Geoffrey Simon made a series of fine Respighi recordings with the Philharmonia around this time. They responded well to him and he in turn extracted the marrow of nourishment from Respighi’s primary coloured bone. One might otherwise write off the gruesome ballet Ballad of the Gnomes but Simon cuts to the quick and brings out its profusion of Straussian rhetoric with vivid immediacy. This was the apparently the work’s first ever recording. Taken up and then dropped by Toscanini and Reiner we had to wait until its disc incarnation in this performance to realise how an overheated poem could bring out the rapacious in Respighi. The gaudy opening is followed by a suggestive dawn – fine contributions from the wind section principals – and impressionist hues. The colouristic richness one might expect from Respighi is here augmented by cinematic avidity, by a Dance of the Seven Veils delirium, rhythmic snap and a pulsating sense of drama. The poem on which it’s based, by Carlo Clausetti, is pure tosh - and hyper-sexualised tosh about dwarves into the bargain - but Respighi serves up a giddy backdrop for it.

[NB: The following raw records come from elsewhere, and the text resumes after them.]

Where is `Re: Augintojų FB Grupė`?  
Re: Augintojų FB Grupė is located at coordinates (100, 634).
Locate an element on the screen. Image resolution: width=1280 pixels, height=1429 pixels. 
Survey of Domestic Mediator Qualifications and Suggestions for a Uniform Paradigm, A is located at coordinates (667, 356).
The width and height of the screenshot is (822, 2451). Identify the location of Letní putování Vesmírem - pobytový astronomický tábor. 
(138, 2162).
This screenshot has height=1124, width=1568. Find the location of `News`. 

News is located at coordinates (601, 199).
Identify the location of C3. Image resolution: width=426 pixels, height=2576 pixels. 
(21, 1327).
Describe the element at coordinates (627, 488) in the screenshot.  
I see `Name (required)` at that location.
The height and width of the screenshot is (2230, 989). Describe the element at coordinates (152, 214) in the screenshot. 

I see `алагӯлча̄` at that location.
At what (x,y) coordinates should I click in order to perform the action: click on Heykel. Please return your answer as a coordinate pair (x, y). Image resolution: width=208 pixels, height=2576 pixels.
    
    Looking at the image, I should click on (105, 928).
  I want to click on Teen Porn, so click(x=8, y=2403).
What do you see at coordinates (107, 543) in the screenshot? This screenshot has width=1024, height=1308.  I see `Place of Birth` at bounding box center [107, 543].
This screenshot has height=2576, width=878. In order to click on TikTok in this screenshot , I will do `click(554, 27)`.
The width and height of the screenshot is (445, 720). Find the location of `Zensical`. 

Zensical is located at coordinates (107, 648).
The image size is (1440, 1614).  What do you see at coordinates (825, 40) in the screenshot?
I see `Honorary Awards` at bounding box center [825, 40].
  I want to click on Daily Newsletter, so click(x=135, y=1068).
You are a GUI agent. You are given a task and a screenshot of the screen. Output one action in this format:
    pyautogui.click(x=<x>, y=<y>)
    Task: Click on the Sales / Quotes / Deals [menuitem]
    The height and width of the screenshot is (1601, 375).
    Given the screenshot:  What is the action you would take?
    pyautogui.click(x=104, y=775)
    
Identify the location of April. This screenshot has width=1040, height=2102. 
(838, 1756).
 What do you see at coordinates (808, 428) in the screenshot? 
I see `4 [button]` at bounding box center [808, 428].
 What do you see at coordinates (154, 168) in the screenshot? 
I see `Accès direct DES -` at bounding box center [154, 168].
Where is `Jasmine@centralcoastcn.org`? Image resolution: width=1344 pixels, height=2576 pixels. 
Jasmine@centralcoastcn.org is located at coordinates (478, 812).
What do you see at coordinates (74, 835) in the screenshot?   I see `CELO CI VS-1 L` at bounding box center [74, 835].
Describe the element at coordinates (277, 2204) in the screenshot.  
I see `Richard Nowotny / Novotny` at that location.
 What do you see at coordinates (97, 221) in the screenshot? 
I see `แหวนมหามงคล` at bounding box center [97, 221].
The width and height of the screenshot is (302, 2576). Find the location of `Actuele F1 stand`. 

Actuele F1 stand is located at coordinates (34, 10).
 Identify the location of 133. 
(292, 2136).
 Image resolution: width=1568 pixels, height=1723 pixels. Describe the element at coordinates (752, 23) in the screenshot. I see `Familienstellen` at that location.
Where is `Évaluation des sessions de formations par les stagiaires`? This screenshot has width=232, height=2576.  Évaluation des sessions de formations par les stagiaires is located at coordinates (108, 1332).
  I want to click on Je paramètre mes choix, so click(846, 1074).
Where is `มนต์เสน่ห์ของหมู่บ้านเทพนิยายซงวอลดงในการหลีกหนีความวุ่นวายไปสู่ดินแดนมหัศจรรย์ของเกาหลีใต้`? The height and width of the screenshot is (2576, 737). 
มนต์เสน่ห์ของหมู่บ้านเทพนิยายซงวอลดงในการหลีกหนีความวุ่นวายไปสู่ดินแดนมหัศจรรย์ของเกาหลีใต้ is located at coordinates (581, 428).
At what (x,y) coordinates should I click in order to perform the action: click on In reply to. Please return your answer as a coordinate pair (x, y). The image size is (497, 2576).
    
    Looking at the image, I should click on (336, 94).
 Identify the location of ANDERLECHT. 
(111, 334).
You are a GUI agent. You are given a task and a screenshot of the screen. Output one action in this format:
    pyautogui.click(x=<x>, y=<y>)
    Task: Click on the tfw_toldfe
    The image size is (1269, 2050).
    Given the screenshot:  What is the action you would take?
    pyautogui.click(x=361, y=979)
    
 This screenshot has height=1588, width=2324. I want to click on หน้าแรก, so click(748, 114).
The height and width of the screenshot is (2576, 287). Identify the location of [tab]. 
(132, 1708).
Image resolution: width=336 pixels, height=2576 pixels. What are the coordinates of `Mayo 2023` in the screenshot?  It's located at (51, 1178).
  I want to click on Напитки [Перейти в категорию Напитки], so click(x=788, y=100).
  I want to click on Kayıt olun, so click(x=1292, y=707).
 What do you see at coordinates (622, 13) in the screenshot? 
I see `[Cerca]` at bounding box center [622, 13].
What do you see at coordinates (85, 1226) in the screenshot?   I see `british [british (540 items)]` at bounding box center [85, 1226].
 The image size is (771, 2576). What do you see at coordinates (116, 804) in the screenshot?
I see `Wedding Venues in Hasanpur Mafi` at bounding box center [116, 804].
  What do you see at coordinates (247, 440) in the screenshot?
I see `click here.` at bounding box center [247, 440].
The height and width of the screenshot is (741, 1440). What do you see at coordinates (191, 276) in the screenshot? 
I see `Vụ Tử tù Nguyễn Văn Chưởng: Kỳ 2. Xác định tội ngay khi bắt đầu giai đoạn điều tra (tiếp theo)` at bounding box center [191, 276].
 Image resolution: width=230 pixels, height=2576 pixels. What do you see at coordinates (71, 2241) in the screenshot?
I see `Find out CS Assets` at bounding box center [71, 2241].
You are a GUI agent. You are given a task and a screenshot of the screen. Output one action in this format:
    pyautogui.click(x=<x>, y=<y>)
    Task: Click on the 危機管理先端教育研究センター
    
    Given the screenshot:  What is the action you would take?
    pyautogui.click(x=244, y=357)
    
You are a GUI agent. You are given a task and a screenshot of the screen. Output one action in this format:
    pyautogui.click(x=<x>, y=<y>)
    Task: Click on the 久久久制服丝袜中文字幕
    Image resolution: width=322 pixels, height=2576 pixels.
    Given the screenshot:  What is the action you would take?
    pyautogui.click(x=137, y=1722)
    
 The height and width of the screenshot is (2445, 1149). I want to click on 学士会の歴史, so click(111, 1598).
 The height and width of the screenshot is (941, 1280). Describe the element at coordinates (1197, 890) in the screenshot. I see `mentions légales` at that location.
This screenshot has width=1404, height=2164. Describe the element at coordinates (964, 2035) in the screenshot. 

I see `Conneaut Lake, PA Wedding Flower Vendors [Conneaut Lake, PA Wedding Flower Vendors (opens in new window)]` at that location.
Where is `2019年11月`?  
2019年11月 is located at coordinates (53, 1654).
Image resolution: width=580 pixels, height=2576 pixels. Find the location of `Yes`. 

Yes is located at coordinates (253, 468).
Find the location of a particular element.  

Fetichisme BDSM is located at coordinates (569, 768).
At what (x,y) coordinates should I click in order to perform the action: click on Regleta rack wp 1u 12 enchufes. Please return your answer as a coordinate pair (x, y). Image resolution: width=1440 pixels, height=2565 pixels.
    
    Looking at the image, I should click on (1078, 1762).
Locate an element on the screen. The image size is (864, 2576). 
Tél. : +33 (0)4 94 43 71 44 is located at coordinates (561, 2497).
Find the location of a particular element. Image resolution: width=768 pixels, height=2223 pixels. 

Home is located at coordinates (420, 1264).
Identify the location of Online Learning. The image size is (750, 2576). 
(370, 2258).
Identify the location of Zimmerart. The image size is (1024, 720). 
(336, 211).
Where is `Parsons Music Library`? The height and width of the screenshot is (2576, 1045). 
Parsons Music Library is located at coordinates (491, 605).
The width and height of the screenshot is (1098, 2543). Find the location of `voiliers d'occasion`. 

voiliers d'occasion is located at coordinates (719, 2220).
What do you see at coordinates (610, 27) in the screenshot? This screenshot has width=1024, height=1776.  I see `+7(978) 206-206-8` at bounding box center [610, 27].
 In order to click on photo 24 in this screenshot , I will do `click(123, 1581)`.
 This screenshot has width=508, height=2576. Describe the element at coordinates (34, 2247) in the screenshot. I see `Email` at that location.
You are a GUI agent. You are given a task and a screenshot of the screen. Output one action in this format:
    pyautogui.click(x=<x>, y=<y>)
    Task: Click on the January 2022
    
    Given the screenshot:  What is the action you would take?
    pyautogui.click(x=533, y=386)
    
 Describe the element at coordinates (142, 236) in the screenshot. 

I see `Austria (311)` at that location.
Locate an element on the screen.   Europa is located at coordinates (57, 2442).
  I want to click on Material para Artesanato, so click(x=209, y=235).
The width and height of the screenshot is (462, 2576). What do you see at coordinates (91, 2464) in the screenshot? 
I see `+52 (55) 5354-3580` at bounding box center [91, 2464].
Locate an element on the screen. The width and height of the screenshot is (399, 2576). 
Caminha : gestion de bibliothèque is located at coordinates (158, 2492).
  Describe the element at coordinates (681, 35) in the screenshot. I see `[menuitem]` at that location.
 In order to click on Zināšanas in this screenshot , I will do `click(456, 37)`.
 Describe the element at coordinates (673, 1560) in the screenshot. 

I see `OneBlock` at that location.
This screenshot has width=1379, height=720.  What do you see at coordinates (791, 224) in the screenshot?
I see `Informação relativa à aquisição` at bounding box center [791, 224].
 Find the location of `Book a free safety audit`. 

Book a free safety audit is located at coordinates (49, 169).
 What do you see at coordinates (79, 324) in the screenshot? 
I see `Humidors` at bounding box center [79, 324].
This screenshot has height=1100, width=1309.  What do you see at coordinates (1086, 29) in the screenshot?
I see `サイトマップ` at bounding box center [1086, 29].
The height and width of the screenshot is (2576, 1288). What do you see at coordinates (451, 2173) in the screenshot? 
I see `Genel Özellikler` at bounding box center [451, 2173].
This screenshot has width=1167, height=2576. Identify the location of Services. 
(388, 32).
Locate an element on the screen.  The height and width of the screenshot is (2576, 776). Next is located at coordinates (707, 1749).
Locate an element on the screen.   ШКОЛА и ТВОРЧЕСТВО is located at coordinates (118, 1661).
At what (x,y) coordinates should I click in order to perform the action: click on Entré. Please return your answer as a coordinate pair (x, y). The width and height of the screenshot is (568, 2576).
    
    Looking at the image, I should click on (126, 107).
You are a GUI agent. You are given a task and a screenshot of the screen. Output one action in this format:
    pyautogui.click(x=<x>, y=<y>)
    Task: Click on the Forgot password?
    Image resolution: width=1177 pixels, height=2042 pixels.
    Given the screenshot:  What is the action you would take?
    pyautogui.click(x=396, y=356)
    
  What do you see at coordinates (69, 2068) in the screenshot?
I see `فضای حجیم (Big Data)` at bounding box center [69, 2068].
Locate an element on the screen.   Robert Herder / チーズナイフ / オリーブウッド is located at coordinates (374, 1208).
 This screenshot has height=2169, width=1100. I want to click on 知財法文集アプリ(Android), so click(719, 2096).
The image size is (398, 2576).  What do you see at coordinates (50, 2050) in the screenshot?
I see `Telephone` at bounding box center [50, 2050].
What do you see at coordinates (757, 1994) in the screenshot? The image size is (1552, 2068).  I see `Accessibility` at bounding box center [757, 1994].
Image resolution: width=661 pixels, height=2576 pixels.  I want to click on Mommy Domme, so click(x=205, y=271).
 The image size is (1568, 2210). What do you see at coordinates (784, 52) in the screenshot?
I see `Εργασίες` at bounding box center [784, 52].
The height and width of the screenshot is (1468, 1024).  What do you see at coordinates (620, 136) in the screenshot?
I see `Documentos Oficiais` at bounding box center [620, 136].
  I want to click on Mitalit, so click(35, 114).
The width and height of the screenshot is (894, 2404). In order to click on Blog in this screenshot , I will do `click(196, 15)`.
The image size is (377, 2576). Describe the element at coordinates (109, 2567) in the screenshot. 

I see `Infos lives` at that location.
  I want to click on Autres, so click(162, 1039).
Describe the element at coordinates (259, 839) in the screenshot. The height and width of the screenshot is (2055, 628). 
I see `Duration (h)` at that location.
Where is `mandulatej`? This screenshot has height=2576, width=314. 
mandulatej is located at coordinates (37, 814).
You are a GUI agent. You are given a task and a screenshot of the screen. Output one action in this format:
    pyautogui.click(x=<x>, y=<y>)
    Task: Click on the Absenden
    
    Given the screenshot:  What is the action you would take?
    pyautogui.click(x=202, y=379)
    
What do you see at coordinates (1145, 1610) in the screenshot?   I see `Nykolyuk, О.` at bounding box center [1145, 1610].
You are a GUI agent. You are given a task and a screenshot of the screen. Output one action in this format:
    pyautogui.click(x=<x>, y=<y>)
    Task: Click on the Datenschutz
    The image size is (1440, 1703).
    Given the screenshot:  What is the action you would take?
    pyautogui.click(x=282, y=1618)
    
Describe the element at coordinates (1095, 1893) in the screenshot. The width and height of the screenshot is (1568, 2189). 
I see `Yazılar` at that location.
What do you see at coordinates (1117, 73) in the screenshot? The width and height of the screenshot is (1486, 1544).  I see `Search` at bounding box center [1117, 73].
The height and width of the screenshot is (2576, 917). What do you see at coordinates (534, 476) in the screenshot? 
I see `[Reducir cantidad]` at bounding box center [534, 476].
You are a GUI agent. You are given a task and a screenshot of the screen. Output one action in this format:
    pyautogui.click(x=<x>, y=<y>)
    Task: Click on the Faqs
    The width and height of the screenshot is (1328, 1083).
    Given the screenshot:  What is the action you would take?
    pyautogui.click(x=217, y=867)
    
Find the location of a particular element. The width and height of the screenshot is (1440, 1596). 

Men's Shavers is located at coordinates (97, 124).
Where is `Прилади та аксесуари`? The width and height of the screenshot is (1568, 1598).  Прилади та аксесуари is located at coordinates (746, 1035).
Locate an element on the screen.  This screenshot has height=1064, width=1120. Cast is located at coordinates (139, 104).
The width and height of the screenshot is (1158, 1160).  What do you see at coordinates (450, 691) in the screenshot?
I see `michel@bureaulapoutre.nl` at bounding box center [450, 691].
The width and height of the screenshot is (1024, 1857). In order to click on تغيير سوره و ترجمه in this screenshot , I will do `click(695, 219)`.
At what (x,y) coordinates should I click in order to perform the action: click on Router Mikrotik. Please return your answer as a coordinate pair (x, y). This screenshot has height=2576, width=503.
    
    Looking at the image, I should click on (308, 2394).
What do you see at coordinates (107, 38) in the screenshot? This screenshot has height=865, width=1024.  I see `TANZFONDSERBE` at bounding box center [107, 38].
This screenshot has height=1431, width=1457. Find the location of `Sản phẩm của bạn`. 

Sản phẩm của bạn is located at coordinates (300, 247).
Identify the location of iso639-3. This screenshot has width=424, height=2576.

The Trittico is the best-known work in the disc and those Botticelli Pictures offer moments of rampant pleasure once more. Simon is hardly the first conductor, and nor will he be the last, to lavish affection on the three. But he brings out real transparency in the textures that will give Respighi-lovers plenty of time to savour the aristocracy of some of the writing. So too the warmth of the string cantilevering in Veni, veni Emmanuel in the central panel – there’s some Stokowskian ardour here to be sure – with the more oriental writing emerging with elastic deliberation. Try the last of the three as well, The Birth of Venus and luxuriate in its rippling romance, with power held sufficiently in reserve to register the more telling in its climax. Not a piece to set before Simon Schama, unless one relishes the sight of salivating academic lips. 

A moment of fresh baroque invention follows in the shape of the Suite in G major. This was a famous Respighi forte and Simon doesn’t disappoint in evoking the unselfconscious lyricism embedded within. The Preludio is Bach-like (but all Respighi’s own invention) but the core is the Aria, a soulful song full of melting lyricism naturally unfettered by any virus of Historically Informed Practice. The organ is gently suggestive in the light Pastorale but ups the masculine ante in the noble Cantico. Respighi’s compatriot, the cellist Gaspar Cassado, was a fine exponent of the Adagio with variations for cello and orchestra. Here Alexander Baillie takes the honours. He’s not spotlit, as befits the piece, rather he’s subsumed more into the orchestral patina. It’s a rhapsodic and rather beautiful work, spun out with grace and a certain melancholy. It thrives on disc, as it’s mercilessly difficult to programme in concert, and this performance is worthy to sit beside the Cassado Vox Box on one’s shelves.

This disc is part bravura, part lyric painting - part Caravaggio, part Botticelli. With eloquent performances and that SACD sound Respighi adherents who missed its first appearance will want to add this to their shelves.